## [Work instructions]
Transcribe the records word for word, leaving nothing out.

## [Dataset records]
# # # # #

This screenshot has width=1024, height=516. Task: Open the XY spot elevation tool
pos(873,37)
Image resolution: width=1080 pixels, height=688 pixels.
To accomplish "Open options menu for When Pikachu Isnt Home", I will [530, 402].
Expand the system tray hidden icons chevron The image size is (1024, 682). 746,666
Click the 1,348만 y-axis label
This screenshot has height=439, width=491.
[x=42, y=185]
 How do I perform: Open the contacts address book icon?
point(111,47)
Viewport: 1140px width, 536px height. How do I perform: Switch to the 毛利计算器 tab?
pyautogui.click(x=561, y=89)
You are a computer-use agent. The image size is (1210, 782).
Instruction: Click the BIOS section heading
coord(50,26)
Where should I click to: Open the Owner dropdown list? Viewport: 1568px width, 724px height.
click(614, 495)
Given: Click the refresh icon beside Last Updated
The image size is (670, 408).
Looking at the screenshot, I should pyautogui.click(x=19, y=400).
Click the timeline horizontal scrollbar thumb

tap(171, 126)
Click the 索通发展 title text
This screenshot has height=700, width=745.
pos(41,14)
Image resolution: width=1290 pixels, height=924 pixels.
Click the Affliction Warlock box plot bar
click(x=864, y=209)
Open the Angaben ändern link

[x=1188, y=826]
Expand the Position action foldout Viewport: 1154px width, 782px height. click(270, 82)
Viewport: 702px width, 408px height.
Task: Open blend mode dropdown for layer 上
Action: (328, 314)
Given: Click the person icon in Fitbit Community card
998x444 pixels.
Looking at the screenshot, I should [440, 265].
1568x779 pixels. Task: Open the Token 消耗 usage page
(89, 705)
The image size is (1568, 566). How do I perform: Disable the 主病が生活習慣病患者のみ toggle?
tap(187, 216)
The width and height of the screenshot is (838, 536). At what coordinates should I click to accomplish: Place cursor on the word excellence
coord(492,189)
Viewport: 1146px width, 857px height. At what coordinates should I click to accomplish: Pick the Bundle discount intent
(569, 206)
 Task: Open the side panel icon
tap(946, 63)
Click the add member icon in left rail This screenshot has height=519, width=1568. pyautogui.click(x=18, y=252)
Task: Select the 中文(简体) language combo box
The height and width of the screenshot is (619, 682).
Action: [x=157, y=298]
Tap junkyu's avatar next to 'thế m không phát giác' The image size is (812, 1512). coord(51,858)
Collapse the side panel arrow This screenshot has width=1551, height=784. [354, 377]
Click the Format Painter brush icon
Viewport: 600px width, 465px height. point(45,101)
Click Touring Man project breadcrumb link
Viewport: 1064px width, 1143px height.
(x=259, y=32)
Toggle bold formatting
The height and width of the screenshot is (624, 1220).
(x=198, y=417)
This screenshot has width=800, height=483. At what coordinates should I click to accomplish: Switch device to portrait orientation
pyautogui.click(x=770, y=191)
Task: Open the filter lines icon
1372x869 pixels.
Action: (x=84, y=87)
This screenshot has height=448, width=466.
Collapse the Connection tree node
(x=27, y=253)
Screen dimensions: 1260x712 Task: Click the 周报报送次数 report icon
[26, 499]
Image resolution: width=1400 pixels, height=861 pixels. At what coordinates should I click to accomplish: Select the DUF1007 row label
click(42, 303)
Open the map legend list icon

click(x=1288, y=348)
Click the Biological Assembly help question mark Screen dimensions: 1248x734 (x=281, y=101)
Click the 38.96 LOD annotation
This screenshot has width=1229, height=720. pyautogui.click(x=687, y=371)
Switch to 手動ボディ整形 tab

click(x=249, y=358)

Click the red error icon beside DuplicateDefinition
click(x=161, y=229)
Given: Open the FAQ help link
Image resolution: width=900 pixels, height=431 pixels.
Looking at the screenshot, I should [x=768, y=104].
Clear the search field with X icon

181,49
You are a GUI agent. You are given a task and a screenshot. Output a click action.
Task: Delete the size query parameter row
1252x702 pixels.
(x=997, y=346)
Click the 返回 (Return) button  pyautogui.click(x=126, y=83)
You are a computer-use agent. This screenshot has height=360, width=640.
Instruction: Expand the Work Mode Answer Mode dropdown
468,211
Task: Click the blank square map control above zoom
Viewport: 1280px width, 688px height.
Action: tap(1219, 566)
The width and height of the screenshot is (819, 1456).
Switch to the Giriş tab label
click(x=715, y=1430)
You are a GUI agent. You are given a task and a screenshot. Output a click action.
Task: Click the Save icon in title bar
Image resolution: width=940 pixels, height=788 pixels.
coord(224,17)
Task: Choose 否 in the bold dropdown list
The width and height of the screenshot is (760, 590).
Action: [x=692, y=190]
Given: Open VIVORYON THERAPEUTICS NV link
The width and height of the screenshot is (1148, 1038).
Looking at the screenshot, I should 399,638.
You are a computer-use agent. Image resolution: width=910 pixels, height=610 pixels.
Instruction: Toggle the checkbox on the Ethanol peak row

# # # # #

## [Solution for this task]
This screenshot has width=1024, height=516. Task: Open the XY spot elevation tool
pos(873,37)
Image resolution: width=1080 pixels, height=688 pixels.
To accomplish "Open options menu for When Pikachu Isnt Home", I will [530, 402].
Expand the system tray hidden icons chevron The image size is (1024, 682). 746,666
Click the 1,348만 y-axis label
This screenshot has height=439, width=491.
[x=42, y=185]
 How do I perform: Open the contacts address book icon?
point(111,47)
Viewport: 1140px width, 536px height. How do I perform: Switch to the 毛利计算器 tab?
pyautogui.click(x=561, y=89)
You are a computer-use agent. The image size is (1210, 782).
Instruction: Click the BIOS section heading
coord(50,26)
Where should I click to: Open the Owner dropdown list? Viewport: 1568px width, 724px height.
click(614, 495)
Given: Click the refresh icon beside Last Updated
The image size is (670, 408).
Looking at the screenshot, I should pyautogui.click(x=19, y=400).
Click the timeline horizontal scrollbar thumb

tap(171, 126)
Click the 索通发展 title text
This screenshot has height=700, width=745.
pos(41,14)
Image resolution: width=1290 pixels, height=924 pixels.
Click the Affliction Warlock box plot bar
click(x=864, y=209)
Open the Angaben ändern link

[x=1188, y=826]
Expand the Position action foldout Viewport: 1154px width, 782px height. click(270, 82)
Viewport: 702px width, 408px height.
Task: Open blend mode dropdown for layer 上
Action: (328, 314)
Given: Click the person icon in Fitbit Community card
998x444 pixels.
Looking at the screenshot, I should [440, 265].
1568x779 pixels. Task: Open the Token 消耗 usage page
(89, 705)
The image size is (1568, 566). How do I perform: Disable the 主病が生活習慣病患者のみ toggle?
tap(187, 216)
The width and height of the screenshot is (838, 536). At what coordinates should I click to accomplish: Place cursor on the word excellence
coord(492,189)
Viewport: 1146px width, 857px height. At what coordinates should I click to accomplish: Pick the Bundle discount intent
(569, 206)
 Task: Open the side panel icon
tap(946, 63)
Click the add member icon in left rail This screenshot has height=519, width=1568. pyautogui.click(x=18, y=252)
Task: Select the 中文(简体) language combo box
The height and width of the screenshot is (619, 682).
Action: [x=157, y=298]
Tap junkyu's avatar next to 'thế m không phát giác' The image size is (812, 1512). coord(51,858)
Collapse the side panel arrow This screenshot has width=1551, height=784. [354, 377]
Click the Format Painter brush icon
Viewport: 600px width, 465px height. point(45,101)
Click Touring Man project breadcrumb link
Viewport: 1064px width, 1143px height.
(x=259, y=32)
Toggle bold formatting
The height and width of the screenshot is (624, 1220).
(x=198, y=417)
This screenshot has width=800, height=483. At what coordinates should I click to accomplish: Switch device to portrait orientation
pyautogui.click(x=770, y=191)
Task: Open the filter lines icon
1372x869 pixels.
Action: (x=84, y=87)
This screenshot has height=448, width=466.
Collapse the Connection tree node
(x=27, y=253)
Screen dimensions: 1260x712 Task: Click the 周报报送次数 report icon
[26, 499]
Image resolution: width=1400 pixels, height=861 pixels. At what coordinates should I click to accomplish: Select the DUF1007 row label
click(42, 303)
Open the map legend list icon

click(x=1288, y=348)
Click the Biological Assembly help question mark Screen dimensions: 1248x734 (x=281, y=101)
Click the 38.96 LOD annotation
This screenshot has width=1229, height=720. pyautogui.click(x=687, y=371)
Switch to 手動ボディ整形 tab

click(x=249, y=358)

Click the red error icon beside DuplicateDefinition
click(x=161, y=229)
Given: Open the FAQ help link
Image resolution: width=900 pixels, height=431 pixels.
Looking at the screenshot, I should [x=768, y=104].
Clear the search field with X icon

181,49
You are a GUI agent. You are given a task and a screenshot. Output a click action.
Task: Delete the size query parameter row
1252x702 pixels.
(x=997, y=346)
Click the 返回 (Return) button  pyautogui.click(x=126, y=83)
You are a computer-use agent. This screenshot has height=360, width=640.
Instruction: Expand the Work Mode Answer Mode dropdown
468,211
Task: Click the blank square map control above zoom
Viewport: 1280px width, 688px height.
Action: tap(1219, 566)
The width and height of the screenshot is (819, 1456).
Switch to the Giriş tab label
click(x=715, y=1430)
You are a GUI agent. You are given a task and a screenshot. Output a click action.
Task: Click the Save icon in title bar
Image resolution: width=940 pixels, height=788 pixels.
coord(224,17)
Task: Choose 否 in the bold dropdown list
The width and height of the screenshot is (760, 590).
Action: [x=692, y=190]
Given: Open VIVORYON THERAPEUTICS NV link
The width and height of the screenshot is (1148, 1038).
Looking at the screenshot, I should 399,638.
You are a computer-use agent. Image resolution: width=910 pixels, height=610 pixels.
Instruction: Toggle the checkbox on the Ethanol peak row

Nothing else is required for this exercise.